TEXT EXTRACT.
Henry Nash Smith (September 29, 1906 – June 6, 1986) was a scholar of American culture and literature. He was co-founder of the academic discipline "American studies". He was also a noted Mark Twain scholar, and the curator of the Mark Twain Papers. The Handbook of Texas reported that an uncle encouraged Smith to read at an early age, and that the boy developed an interest in the works of Rudyard Kipling, Robert L. Stevenson and Mark Twain.

Life
Smith was born in Dallas, Texas to a father, an accountant who was a native of Kentucky, and a mother who was a native of Alabama. In 1922, he enrolled in Southern Methodist University (SMU), where he studied under John Hathaway McGinnis.  In 1926, Smith received his Bachelor's degree at SMU, then enrolled at Harvard University, where he earned the Master of Fine Arts degree. He returned to SMU in 1927, where he began teaching in the English Department. He was also appointed as editor of the Southwest Review, a position he held until 1937. 

He left SMU again in 1941 to begin teaching as a Professor of English and history at the University of Texas at  Austin, Texas (UT-A), where he became a friend with J. Frank Dobie. Smith was reportedly happy with his work, his colleagues and his students. However, turmoil embroiled UT in the years following the end of World War II in 1945. He wrote a paper entitled, "The Controversy at the University of Texas, 1939–1945," which he presented to the student committee on academic freedom on August 13, 1945.

Smith accepted a position as professor of English at the University of Minnesota (UMinn) in 1947, where he joined the American Studies program. Gossett wrote that while still employed by UMinn, Smith took an active role in protests defending academic freedom at the University of Washington.  This became the basis for publishing an essay titled "Legislatures, Communists and State Universities, in 1949, arguing against firing faculty members who had become members of the communist party.

The Smith family left Minneapolis in 1953, when Henry accepted a position at the University of California, Berkeley (UCB). He served as chairman of the UCB English Department from 1957 to 1961, and also served a term as national president of the Modern Language Association in 1969. A decade after he moved to Berkeley, Smith immersed himself in a series of political actions, including the Free Speech movement and the anti-Vietnam war protests. He retired from UCB in 1974, and was classified as President Emeritus.

OBJECTIVES.
A. According to the Henry Nash Smith biography, which position did Smith hold at the Southwest Review until 1937?
B. Transcribe the part of the Henry Nash Smith biography that opens with the words containing "The Smith family" and closes with "as President Emeritus.".
You won't need the data records.

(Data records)
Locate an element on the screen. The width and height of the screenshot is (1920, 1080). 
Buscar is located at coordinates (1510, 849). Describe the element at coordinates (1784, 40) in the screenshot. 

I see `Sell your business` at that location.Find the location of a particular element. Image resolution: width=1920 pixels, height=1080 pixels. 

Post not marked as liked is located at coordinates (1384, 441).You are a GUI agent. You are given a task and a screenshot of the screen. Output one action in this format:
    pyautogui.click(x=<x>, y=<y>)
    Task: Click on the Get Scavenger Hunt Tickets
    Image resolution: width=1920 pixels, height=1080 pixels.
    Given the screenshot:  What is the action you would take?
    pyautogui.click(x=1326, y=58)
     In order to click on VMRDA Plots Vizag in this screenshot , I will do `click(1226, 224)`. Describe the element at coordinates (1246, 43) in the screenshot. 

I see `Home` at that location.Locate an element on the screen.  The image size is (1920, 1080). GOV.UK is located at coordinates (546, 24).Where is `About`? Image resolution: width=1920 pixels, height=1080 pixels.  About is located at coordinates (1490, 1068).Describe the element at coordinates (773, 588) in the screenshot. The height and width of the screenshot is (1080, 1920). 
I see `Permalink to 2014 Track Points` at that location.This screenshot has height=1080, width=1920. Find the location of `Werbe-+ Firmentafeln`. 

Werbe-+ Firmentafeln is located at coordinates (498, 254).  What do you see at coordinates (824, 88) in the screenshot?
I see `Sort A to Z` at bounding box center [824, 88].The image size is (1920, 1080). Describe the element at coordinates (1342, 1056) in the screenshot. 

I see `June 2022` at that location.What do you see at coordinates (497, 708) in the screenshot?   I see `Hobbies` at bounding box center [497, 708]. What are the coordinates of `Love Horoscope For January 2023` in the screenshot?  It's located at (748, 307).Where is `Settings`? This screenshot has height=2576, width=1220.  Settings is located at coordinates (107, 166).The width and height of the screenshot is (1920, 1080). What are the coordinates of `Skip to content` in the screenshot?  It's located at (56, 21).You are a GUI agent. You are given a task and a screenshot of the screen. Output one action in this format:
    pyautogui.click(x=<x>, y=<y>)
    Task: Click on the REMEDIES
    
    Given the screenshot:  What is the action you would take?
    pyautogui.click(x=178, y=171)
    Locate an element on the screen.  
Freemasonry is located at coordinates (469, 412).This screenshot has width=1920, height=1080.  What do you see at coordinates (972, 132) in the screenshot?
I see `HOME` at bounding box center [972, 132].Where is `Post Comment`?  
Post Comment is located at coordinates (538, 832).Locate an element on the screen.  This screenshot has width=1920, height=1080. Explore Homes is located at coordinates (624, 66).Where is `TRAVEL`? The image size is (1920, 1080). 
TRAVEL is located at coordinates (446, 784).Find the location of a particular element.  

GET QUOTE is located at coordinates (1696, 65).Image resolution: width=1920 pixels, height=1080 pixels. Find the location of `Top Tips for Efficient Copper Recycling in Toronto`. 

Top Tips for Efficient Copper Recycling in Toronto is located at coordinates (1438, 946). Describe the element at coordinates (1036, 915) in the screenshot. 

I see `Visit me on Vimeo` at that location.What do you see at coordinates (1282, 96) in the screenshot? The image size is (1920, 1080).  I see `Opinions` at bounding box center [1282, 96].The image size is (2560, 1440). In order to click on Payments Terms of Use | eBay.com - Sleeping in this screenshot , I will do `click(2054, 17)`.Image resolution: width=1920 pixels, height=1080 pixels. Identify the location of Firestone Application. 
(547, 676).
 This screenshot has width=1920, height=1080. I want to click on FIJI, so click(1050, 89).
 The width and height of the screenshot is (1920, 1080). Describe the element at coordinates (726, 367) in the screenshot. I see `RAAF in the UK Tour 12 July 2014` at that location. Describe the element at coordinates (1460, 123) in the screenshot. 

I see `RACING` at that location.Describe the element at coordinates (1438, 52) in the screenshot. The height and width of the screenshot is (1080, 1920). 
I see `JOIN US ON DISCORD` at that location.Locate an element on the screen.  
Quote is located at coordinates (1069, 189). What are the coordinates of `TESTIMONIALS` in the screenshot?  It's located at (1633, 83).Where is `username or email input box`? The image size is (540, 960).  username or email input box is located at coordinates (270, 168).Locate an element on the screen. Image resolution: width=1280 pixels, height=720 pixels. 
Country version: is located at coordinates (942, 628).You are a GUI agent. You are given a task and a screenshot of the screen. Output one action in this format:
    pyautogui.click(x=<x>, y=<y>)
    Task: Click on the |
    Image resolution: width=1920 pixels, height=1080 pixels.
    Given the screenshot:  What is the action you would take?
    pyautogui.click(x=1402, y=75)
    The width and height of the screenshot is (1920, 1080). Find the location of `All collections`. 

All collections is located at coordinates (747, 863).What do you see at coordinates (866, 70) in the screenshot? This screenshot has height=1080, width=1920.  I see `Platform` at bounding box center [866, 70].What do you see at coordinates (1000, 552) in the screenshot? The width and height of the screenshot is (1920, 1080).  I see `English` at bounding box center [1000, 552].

TASK RESULTS.
A. He was its editor.

B.
The Smith family left Minneapolis in 1953, when Henry accepted a position at the University of California, Berkeley (UCB). He served as chairman of the UCB English Department from 1957 to 1961, and also served a term as national president of the Modern Language Association in 1969. A decade after he moved to Berkeley, Smith immersed himself in a series of political actions, including the Free Speech movement and the anti-Vietnam war protests. He retired from UCB in 1974, and was classified as President Emeritus.